> **EXERCISE DESCRIPTION**: Without skipping or changing anything, print all the entries.

> **SUPPLIED MATERIAL**:

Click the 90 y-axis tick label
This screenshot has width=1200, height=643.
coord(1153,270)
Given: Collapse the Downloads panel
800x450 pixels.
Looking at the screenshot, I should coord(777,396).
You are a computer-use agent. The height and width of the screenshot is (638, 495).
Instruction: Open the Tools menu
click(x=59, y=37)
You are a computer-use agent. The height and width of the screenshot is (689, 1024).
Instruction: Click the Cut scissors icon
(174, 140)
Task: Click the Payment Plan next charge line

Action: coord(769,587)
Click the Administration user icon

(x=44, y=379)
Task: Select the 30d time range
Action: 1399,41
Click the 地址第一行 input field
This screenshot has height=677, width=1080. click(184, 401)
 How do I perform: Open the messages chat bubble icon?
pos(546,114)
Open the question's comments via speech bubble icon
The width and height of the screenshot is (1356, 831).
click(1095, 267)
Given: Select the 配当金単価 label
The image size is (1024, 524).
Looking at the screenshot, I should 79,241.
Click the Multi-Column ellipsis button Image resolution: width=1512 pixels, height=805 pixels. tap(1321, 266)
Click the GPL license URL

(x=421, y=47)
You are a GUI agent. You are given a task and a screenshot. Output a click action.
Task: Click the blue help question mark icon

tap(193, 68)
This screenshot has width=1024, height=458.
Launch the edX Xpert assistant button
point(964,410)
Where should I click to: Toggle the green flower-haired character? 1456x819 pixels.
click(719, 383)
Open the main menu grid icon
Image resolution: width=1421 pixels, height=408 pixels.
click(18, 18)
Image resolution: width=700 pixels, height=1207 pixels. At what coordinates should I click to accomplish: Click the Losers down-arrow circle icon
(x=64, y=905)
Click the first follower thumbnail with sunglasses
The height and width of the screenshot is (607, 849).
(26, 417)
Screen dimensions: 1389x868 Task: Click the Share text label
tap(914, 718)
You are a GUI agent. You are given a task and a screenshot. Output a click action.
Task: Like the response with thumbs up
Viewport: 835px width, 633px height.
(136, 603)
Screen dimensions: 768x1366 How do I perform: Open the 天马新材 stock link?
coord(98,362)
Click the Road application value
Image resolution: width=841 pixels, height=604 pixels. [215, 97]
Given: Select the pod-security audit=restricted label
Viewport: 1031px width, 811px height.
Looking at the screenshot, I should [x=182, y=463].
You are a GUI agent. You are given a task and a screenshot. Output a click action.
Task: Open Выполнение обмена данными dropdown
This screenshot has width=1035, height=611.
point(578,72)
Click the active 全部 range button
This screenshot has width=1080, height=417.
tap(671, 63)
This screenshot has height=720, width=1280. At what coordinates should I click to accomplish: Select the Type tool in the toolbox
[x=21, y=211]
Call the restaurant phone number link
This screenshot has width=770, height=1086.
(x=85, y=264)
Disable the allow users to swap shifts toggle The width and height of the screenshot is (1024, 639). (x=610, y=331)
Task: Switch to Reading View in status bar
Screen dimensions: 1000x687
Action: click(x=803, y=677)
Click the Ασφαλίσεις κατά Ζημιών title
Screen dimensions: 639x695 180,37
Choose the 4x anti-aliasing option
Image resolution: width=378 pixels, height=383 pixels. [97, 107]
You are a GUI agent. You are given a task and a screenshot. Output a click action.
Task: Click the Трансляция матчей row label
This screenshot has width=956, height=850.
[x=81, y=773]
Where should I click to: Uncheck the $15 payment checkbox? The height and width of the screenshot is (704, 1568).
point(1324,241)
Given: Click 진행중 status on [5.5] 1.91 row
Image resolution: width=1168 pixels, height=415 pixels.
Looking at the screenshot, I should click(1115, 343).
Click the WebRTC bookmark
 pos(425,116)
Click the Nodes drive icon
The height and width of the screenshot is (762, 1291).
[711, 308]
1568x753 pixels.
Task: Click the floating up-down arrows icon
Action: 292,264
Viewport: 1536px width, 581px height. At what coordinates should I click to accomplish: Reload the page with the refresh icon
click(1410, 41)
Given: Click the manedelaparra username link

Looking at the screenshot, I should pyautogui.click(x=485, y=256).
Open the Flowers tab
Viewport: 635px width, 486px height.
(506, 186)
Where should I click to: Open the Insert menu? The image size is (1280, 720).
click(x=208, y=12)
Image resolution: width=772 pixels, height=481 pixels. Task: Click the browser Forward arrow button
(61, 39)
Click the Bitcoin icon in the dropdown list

> **SOLUTION TO THE PROBLEM**:
Click the 90 y-axis tick label
This screenshot has width=1200, height=643.
coord(1153,270)
Given: Collapse the Downloads panel
800x450 pixels.
Looking at the screenshot, I should coord(777,396).
You are a computer-use agent. The height and width of the screenshot is (638, 495).
Instruction: Open the Tools menu
click(x=59, y=37)
You are a computer-use agent. The height and width of the screenshot is (689, 1024).
Instruction: Click the Cut scissors icon
(174, 140)
Task: Click the Payment Plan next charge line

Action: coord(769,587)
Click the Administration user icon

(x=44, y=379)
Task: Select the 30d time range
Action: 1399,41
Click the 地址第一行 input field
This screenshot has height=677, width=1080. click(184, 401)
 How do I perform: Open the messages chat bubble icon?
pos(546,114)
Open the question's comments via speech bubble icon
The width and height of the screenshot is (1356, 831).
click(1095, 267)
Given: Select the 配当金単価 label
The image size is (1024, 524).
Looking at the screenshot, I should 79,241.
Click the Multi-Column ellipsis button Image resolution: width=1512 pixels, height=805 pixels. tap(1321, 266)
Click the GPL license URL

(x=421, y=47)
You are a GUI agent. You are given a task and a screenshot. Output a click action.
Task: Click the blue help question mark icon

tap(193, 68)
This screenshot has width=1024, height=458.
Launch the edX Xpert assistant button
point(964,410)
Where should I click to: Toggle the green flower-haired character? 1456x819 pixels.
click(719, 383)
Open the main menu grid icon
Image resolution: width=1421 pixels, height=408 pixels.
click(18, 18)
Image resolution: width=700 pixels, height=1207 pixels. At what coordinates should I click to accomplish: Click the Losers down-arrow circle icon
(x=64, y=905)
Click the first follower thumbnail with sunglasses
The height and width of the screenshot is (607, 849).
(26, 417)
Screen dimensions: 1389x868 Task: Click the Share text label
tap(914, 718)
You are a GUI agent. You are given a task and a screenshot. Output a click action.
Task: Like the response with thumbs up
Viewport: 835px width, 633px height.
(136, 603)
Screen dimensions: 768x1366 How do I perform: Open the 天马新材 stock link?
coord(98,362)
Click the Road application value
Image resolution: width=841 pixels, height=604 pixels. [215, 97]
Given: Select the pod-security audit=restricted label
Viewport: 1031px width, 811px height.
Looking at the screenshot, I should [x=182, y=463].
You are a GUI agent. You are given a task and a screenshot. Output a click action.
Task: Open Выполнение обмена данными dropdown
This screenshot has width=1035, height=611.
point(578,72)
Click the active 全部 range button
This screenshot has width=1080, height=417.
tap(671, 63)
This screenshot has height=720, width=1280. At what coordinates should I click to accomplish: Select the Type tool in the toolbox
[x=21, y=211]
Call the restaurant phone number link
This screenshot has width=770, height=1086.
(x=85, y=264)
Disable the allow users to swap shifts toggle The width and height of the screenshot is (1024, 639). (x=610, y=331)
Task: Switch to Reading View in status bar
Screen dimensions: 1000x687
Action: click(x=803, y=677)
Click the Ασφαλίσεις κατά Ζημιών title
Screen dimensions: 639x695 180,37
Choose the 4x anti-aliasing option
Image resolution: width=378 pixels, height=383 pixels. [97, 107]
You are a GUI agent. You are given a task and a screenshot. Output a click action.
Task: Click the Трансляция матчей row label
This screenshot has width=956, height=850.
[x=81, y=773]
Where should I click to: Uncheck the $15 payment checkbox? The height and width of the screenshot is (704, 1568).
point(1324,241)
Given: Click 진행중 status on [5.5] 1.91 row
Image resolution: width=1168 pixels, height=415 pixels.
Looking at the screenshot, I should click(1115, 343).
Click the WebRTC bookmark
 pos(425,116)
Click the Nodes drive icon
The height and width of the screenshot is (762, 1291).
[711, 308]
1568x753 pixels.
Task: Click the floating up-down arrows icon
Action: 292,264
Viewport: 1536px width, 581px height. At what coordinates should I click to accomplish: Reload the page with the refresh icon
click(1410, 41)
Given: Click the manedelaparra username link

Looking at the screenshot, I should pyautogui.click(x=485, y=256).
Open the Flowers tab
Viewport: 635px width, 486px height.
(506, 186)
Where should I click to: Open the Insert menu? The image size is (1280, 720).
click(x=208, y=12)
Image resolution: width=772 pixels, height=481 pixels. Task: Click the browser Forward arrow button
(61, 39)
Click the Bitcoin icon in the dropdown list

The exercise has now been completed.